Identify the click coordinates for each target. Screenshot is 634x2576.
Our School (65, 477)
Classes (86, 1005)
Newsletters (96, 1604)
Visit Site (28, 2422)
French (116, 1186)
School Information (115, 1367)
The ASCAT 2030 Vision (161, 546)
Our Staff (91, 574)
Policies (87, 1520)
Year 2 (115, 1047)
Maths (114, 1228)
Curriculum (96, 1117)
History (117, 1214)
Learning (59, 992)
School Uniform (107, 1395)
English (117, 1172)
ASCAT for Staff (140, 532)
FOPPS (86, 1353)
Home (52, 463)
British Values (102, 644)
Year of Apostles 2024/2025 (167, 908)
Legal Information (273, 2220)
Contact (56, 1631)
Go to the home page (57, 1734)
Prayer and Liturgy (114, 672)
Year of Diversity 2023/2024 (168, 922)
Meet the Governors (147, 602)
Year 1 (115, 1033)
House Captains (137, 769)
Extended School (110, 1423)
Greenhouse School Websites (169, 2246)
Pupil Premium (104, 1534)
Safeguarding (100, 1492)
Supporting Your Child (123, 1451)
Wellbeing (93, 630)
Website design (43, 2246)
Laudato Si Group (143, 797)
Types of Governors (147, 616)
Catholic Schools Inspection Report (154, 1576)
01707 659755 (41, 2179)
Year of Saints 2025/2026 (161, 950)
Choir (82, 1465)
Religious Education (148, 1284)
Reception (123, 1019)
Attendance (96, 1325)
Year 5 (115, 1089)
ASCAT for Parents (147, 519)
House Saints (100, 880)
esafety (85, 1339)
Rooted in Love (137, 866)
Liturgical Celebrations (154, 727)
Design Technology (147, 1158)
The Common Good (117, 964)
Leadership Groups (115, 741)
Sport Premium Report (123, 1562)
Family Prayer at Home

#### How to complete this task:
Starting from the line containing "Design Technology (147, 1158)" and ending with the final line of the data, reproduce each line exactly as it appears, including no other lines.

#### Completed task:
Design Technology (147, 1158)
The Common Good (117, 964)
Leadership Groups (115, 741)
Sport Premium Report (123, 1562)
Family Prayer at Home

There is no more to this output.